### [Task brief]
Only one stretch of the listing below is wanted. Give it again exactly, from the line with "Sweet potato stew|chilakada" through the line with "Girl Gone Wife (206, 51)".

### [Available data]
:::::

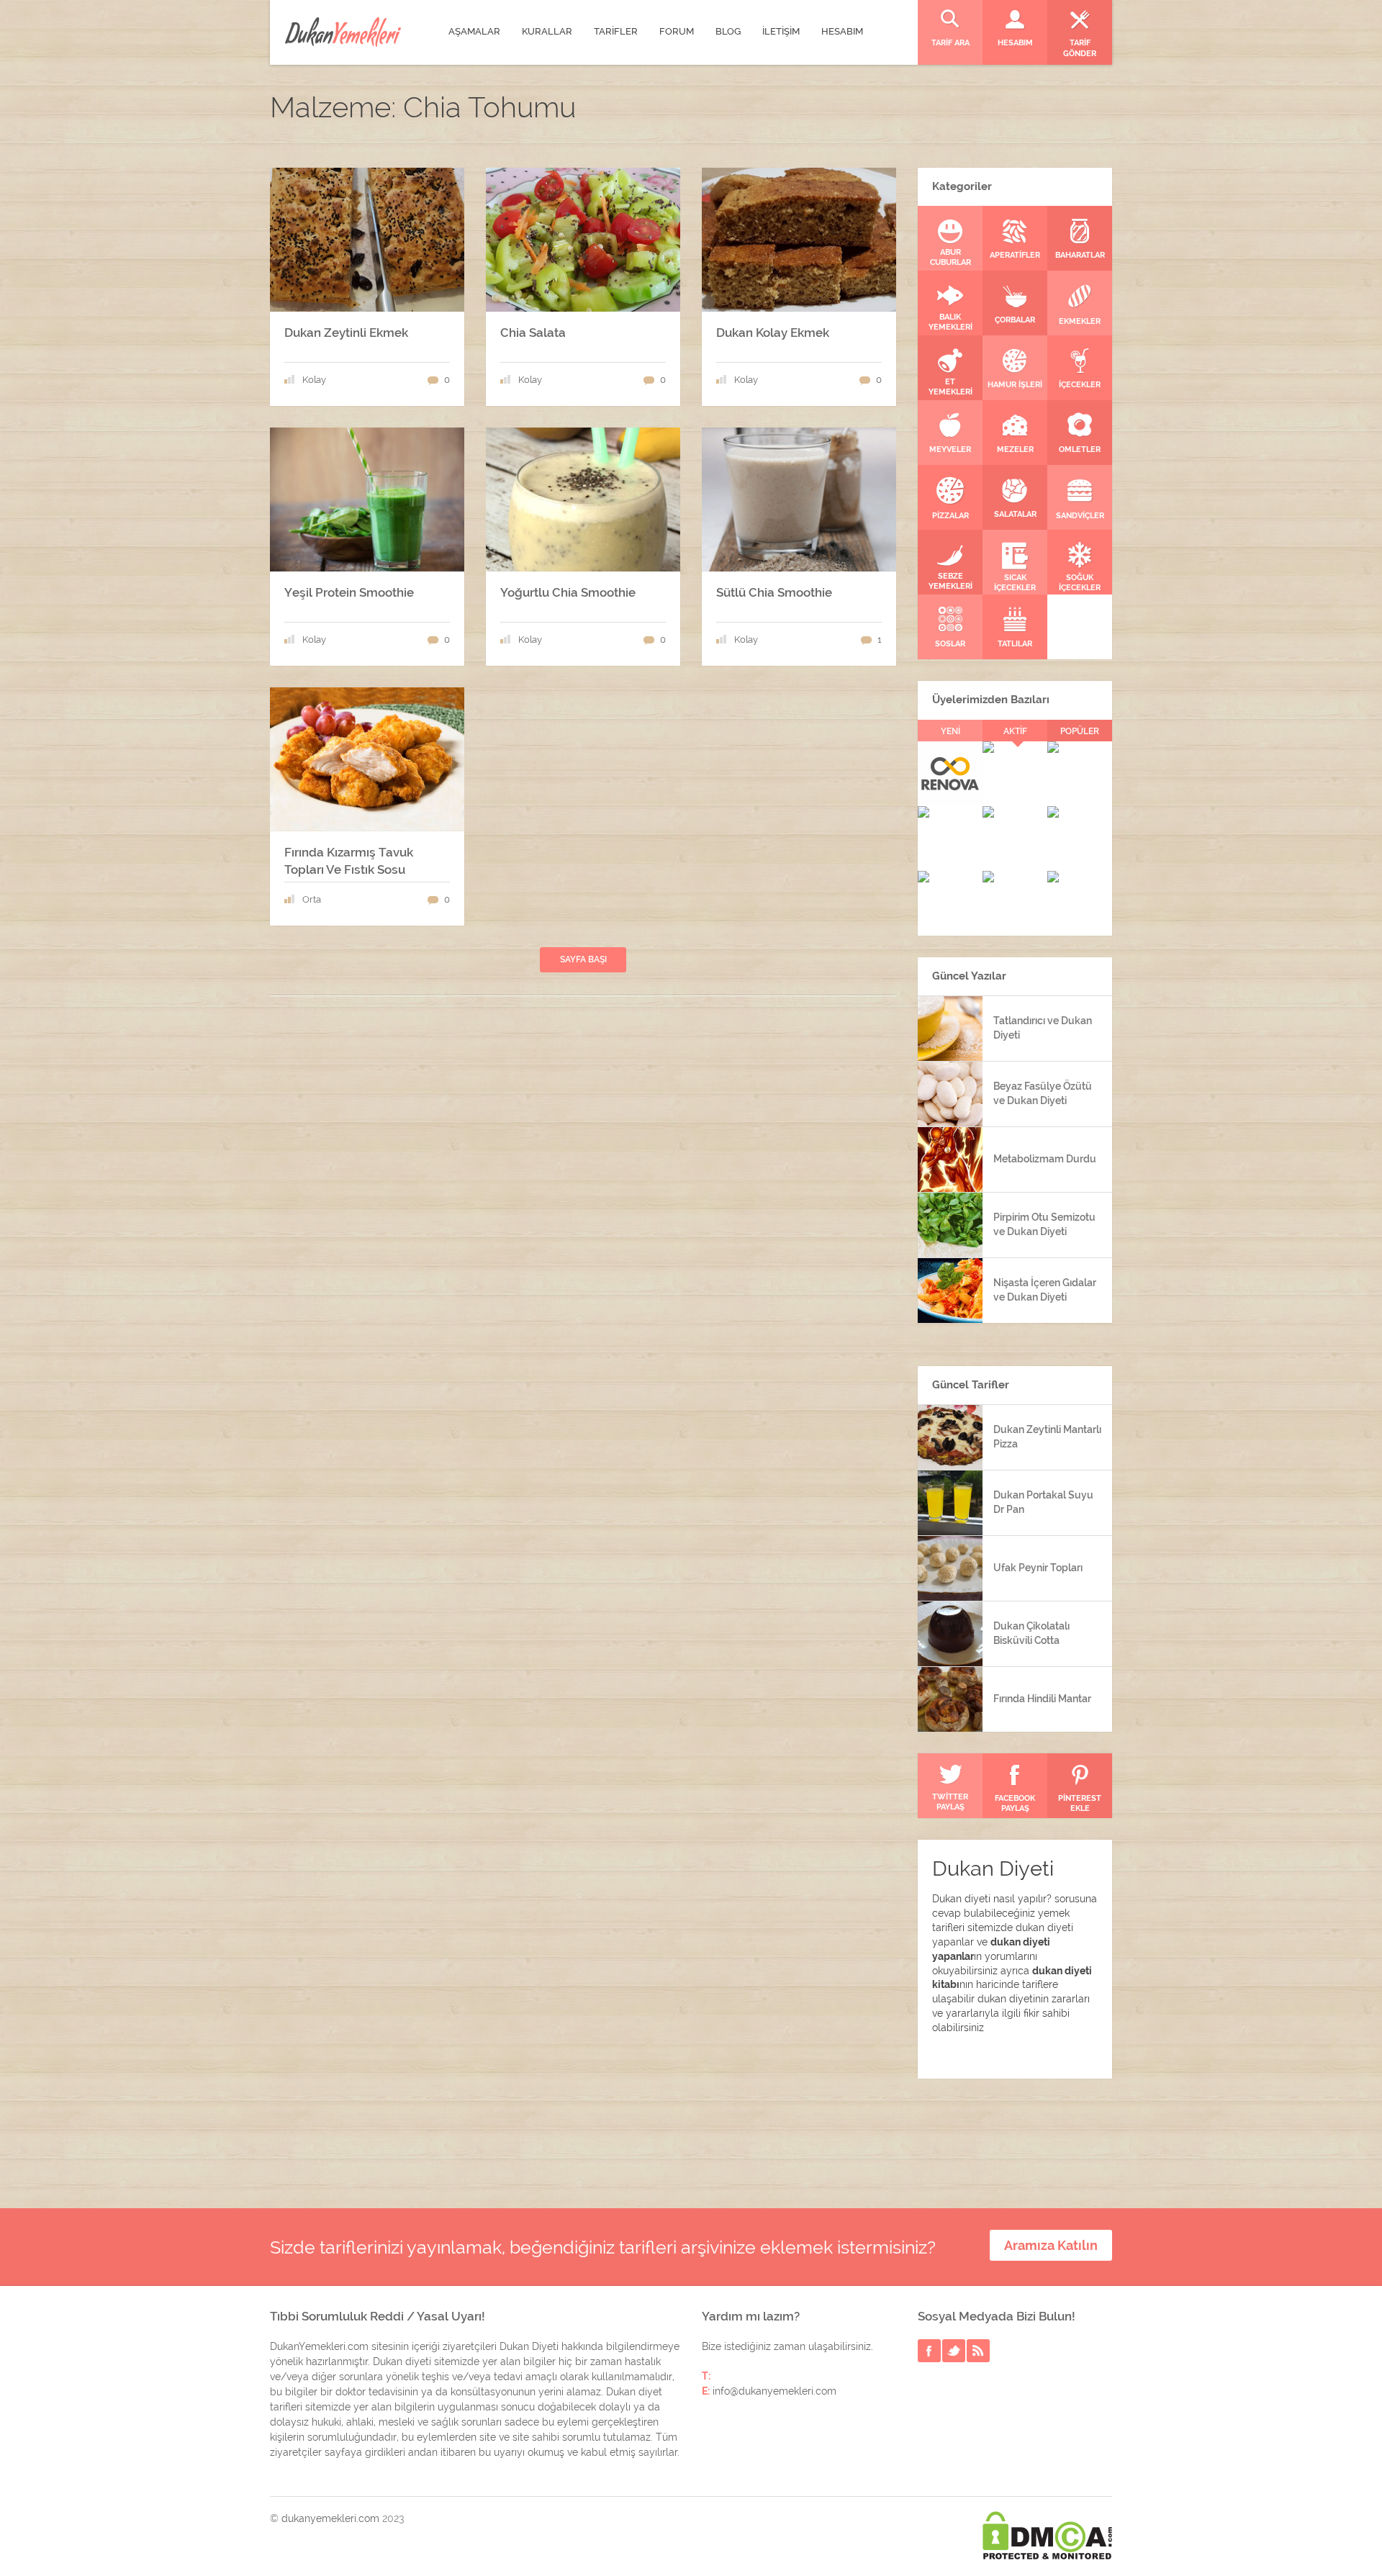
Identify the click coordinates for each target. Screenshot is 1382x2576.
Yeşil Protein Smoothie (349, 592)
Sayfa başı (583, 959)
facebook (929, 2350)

:::::

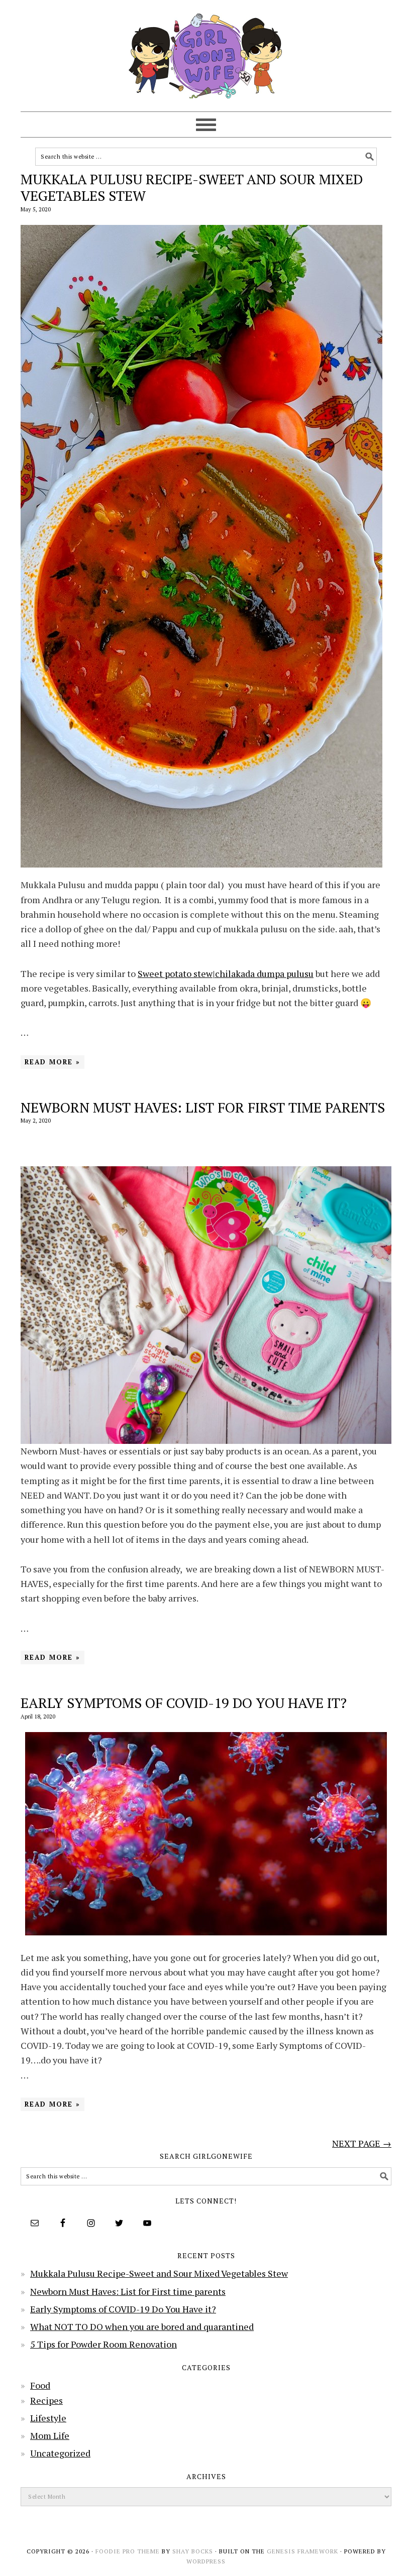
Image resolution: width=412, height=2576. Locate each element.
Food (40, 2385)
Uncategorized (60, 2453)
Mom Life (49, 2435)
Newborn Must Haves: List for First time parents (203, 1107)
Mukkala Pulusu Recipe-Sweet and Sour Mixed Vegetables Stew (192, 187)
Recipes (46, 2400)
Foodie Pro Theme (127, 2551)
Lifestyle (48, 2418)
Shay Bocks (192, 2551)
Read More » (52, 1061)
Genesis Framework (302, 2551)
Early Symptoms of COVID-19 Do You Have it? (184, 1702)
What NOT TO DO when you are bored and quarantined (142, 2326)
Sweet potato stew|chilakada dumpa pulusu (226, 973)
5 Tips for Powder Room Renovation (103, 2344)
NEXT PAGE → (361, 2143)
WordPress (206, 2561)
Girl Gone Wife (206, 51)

:::::

### [Written reply]
Sweet potato stew|chilakada dumpa pulusu (226, 973)
5 Tips for Powder Room Renovation (103, 2344)
NEXT PAGE → (361, 2143)
WordPress (206, 2561)
Girl Gone Wife (206, 51)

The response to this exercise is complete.